Data provided>
▬▬▬

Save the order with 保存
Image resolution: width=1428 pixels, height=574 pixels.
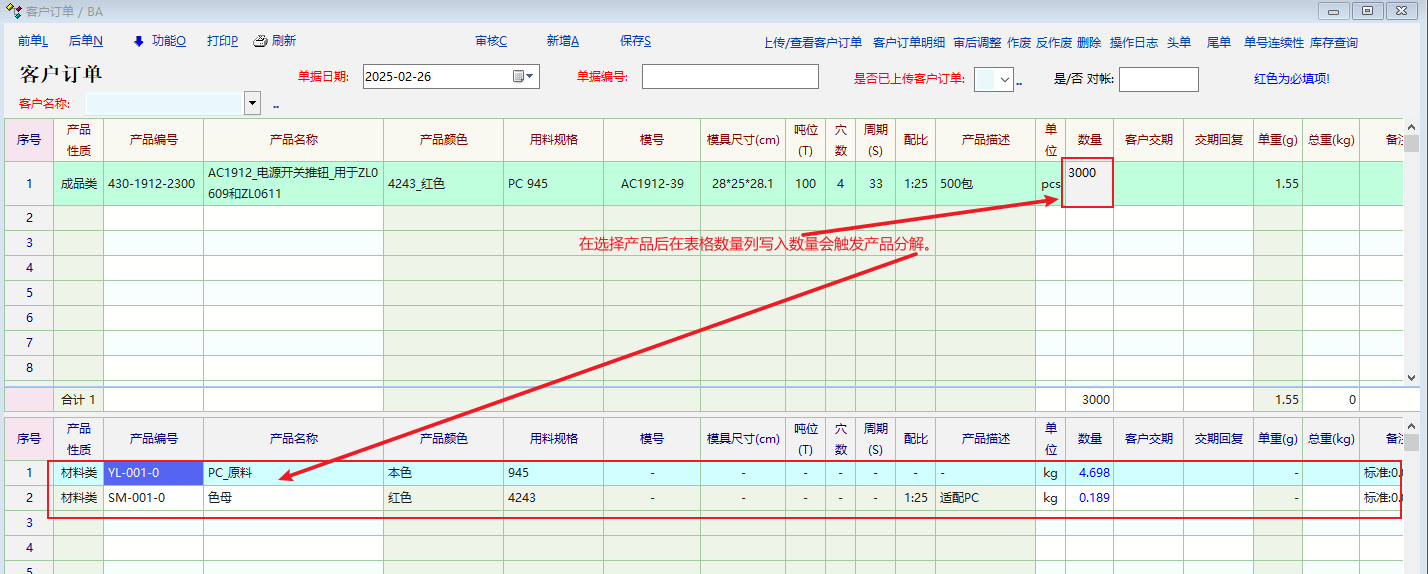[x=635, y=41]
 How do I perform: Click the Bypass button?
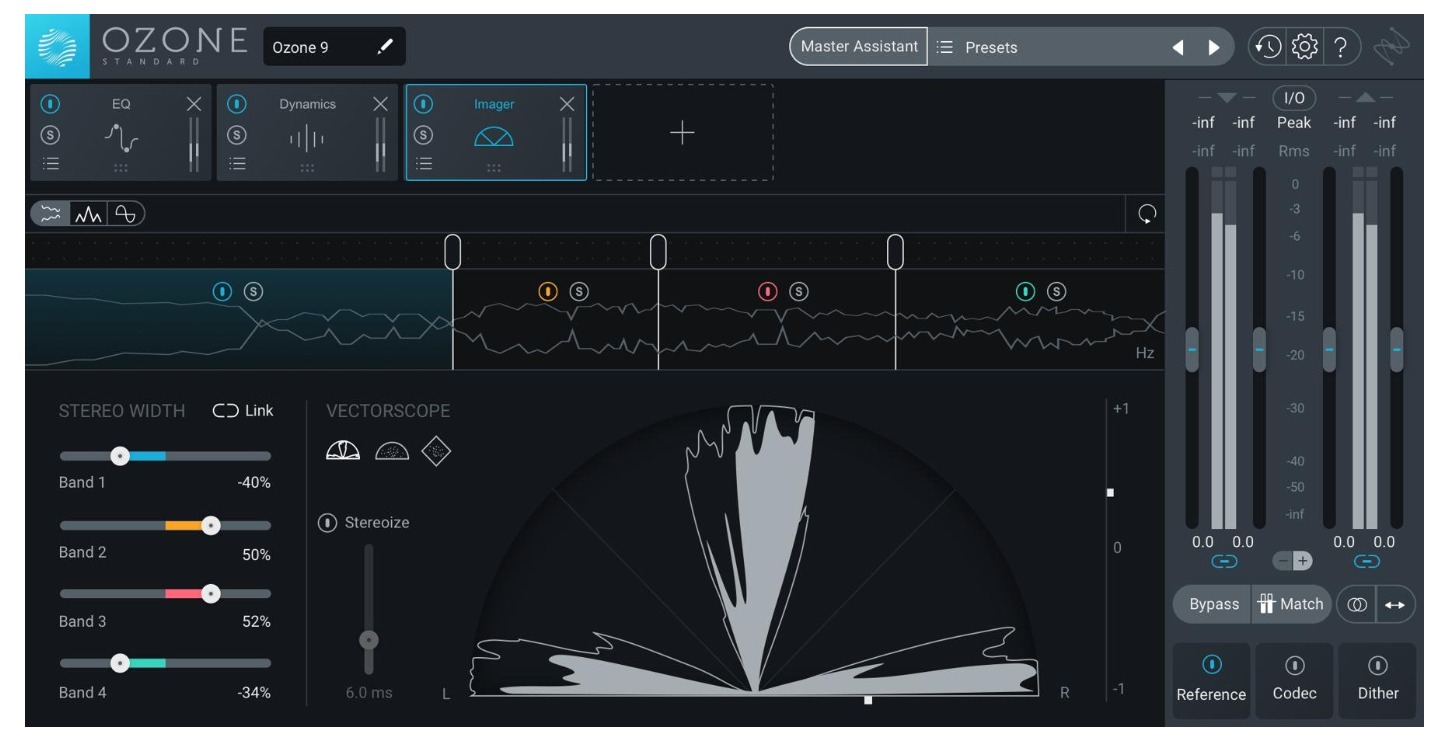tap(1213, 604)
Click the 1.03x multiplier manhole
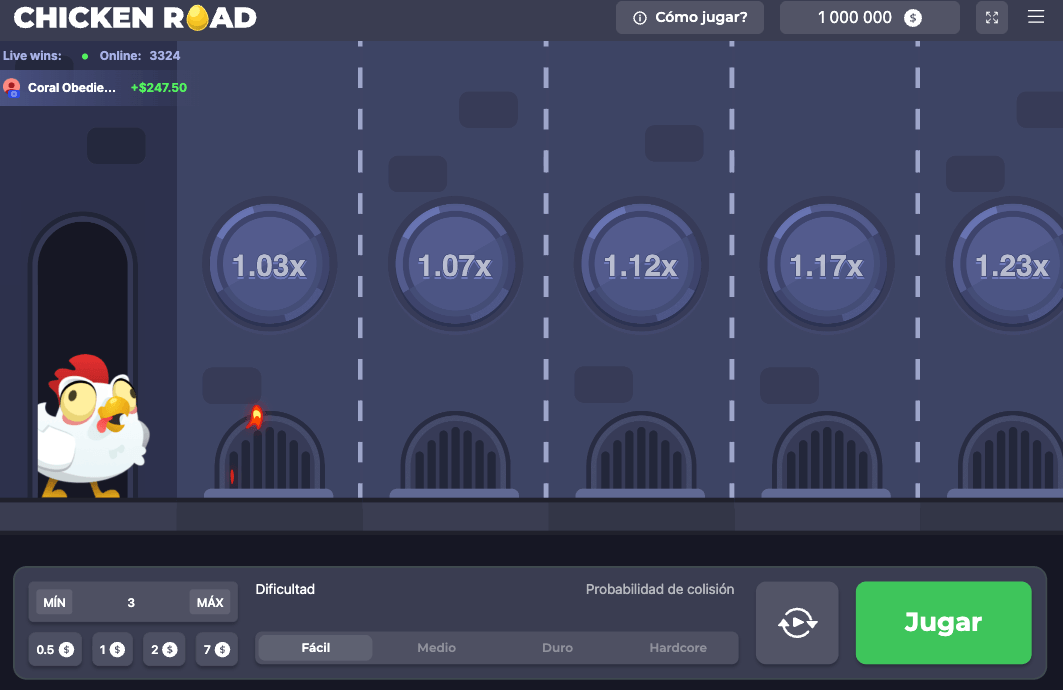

▬▬▬

Could you return exactly the lines starting with the one that contains "How do I perform: Click the Bypass button?" and ending with the last line of the data above? Leave the pictures out.

Response area>
 How do I perform: Click the Bypass button?
tap(1213, 604)
Click the 1.03x multiplier manhole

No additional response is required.